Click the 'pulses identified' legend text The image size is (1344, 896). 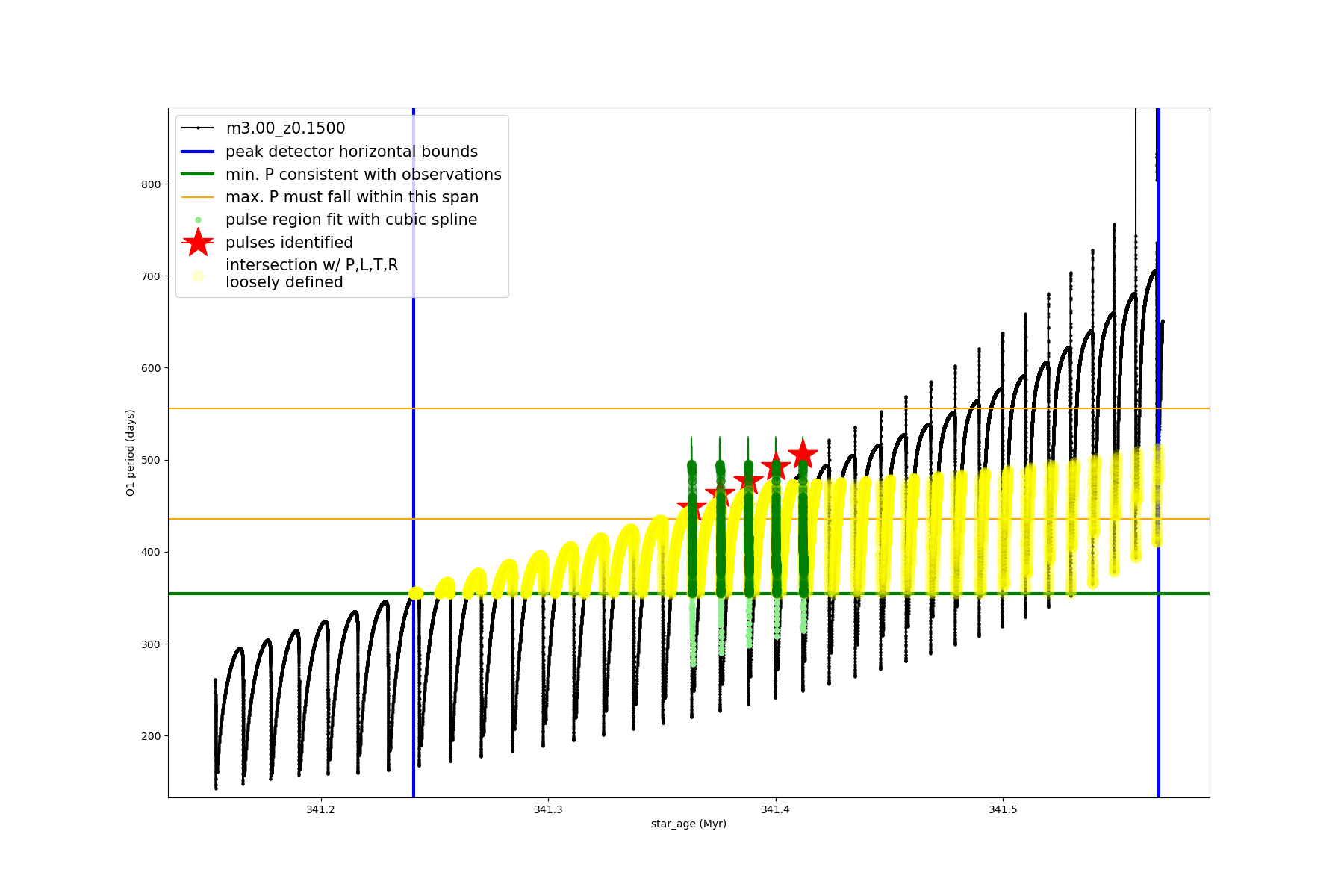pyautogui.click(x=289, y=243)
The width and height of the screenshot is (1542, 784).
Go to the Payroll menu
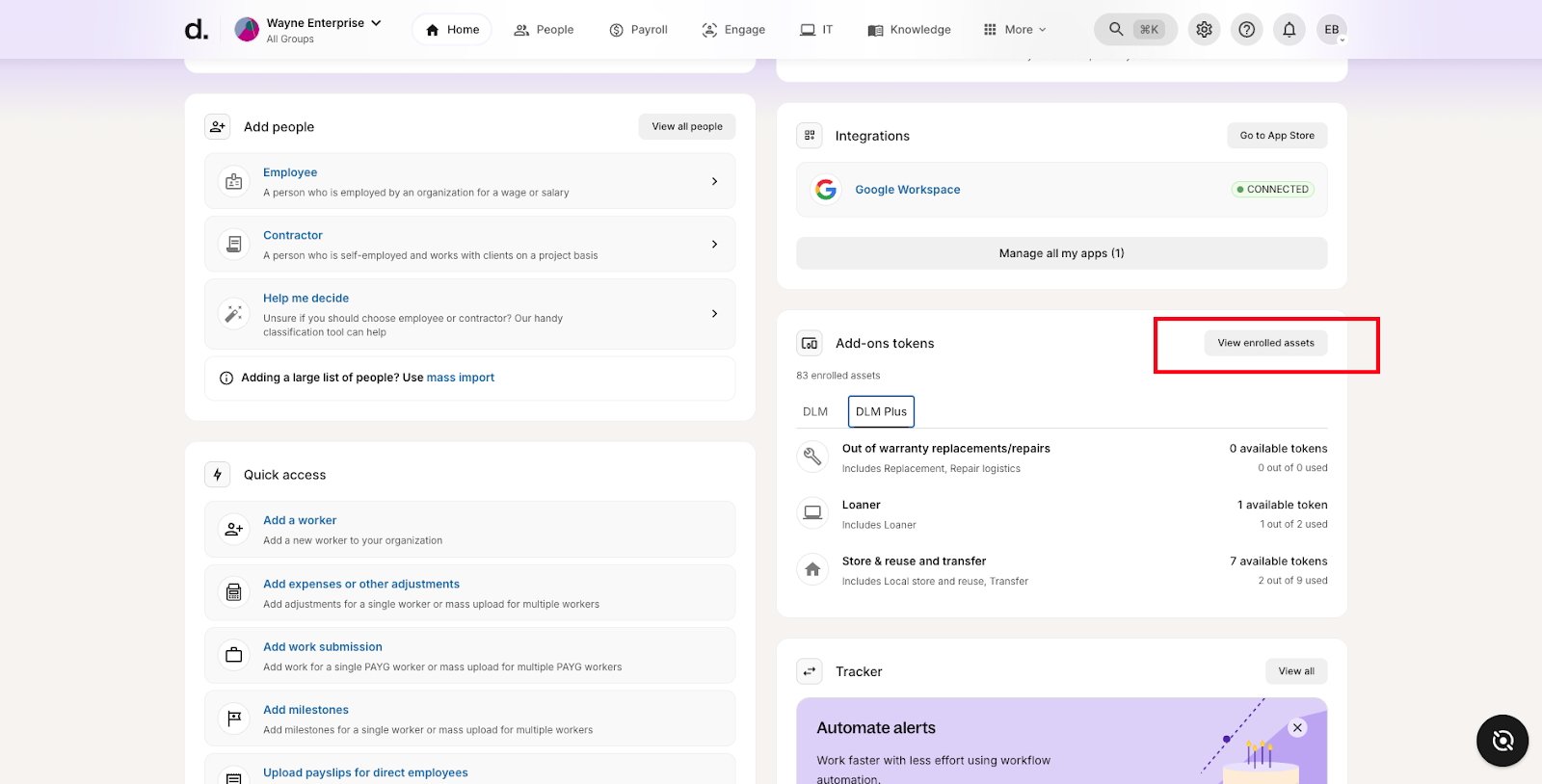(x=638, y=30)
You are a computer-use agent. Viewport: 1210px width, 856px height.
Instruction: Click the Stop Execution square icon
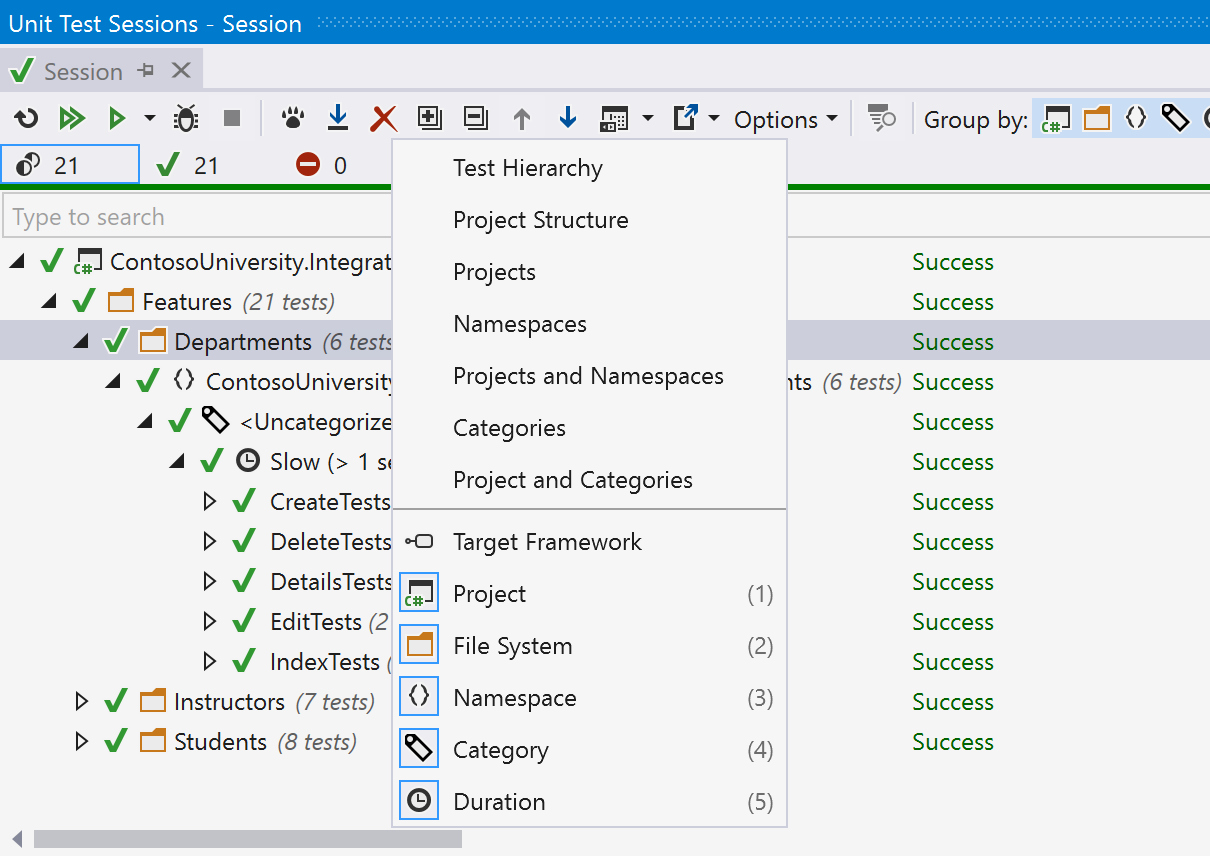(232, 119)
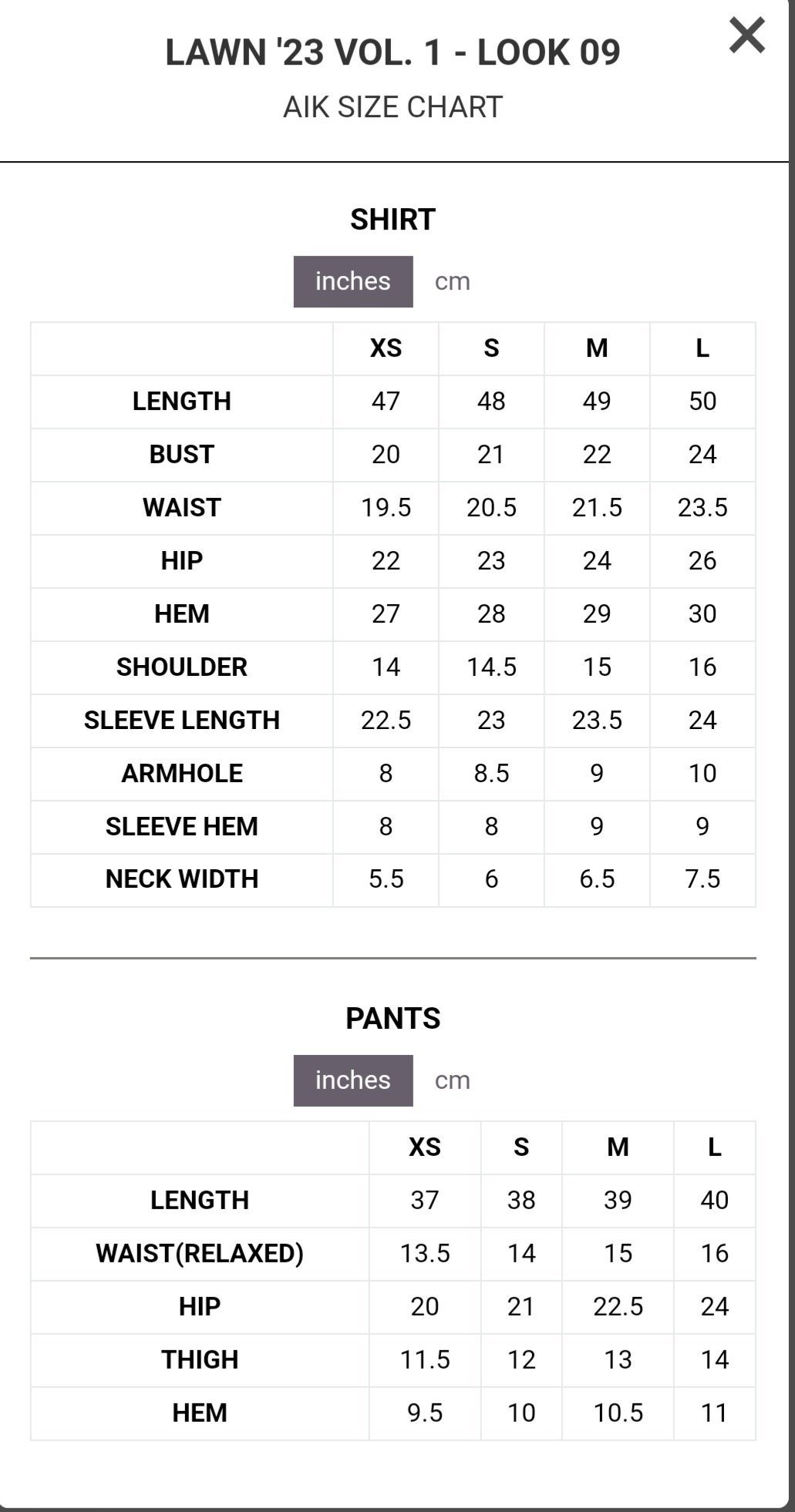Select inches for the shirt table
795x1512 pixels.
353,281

- [ABOUT THIS EXERCISE]: In the data above, find the line containing "Instruction: Click the"; from there, please write out each line through the end, exactly, with the pictures omitted.

- [PROBLEM SOLUTION]:
Instruction: Click the Stop Execution square icon
(232, 119)
Select inches for the shirt table
795x1512 pixels.
353,281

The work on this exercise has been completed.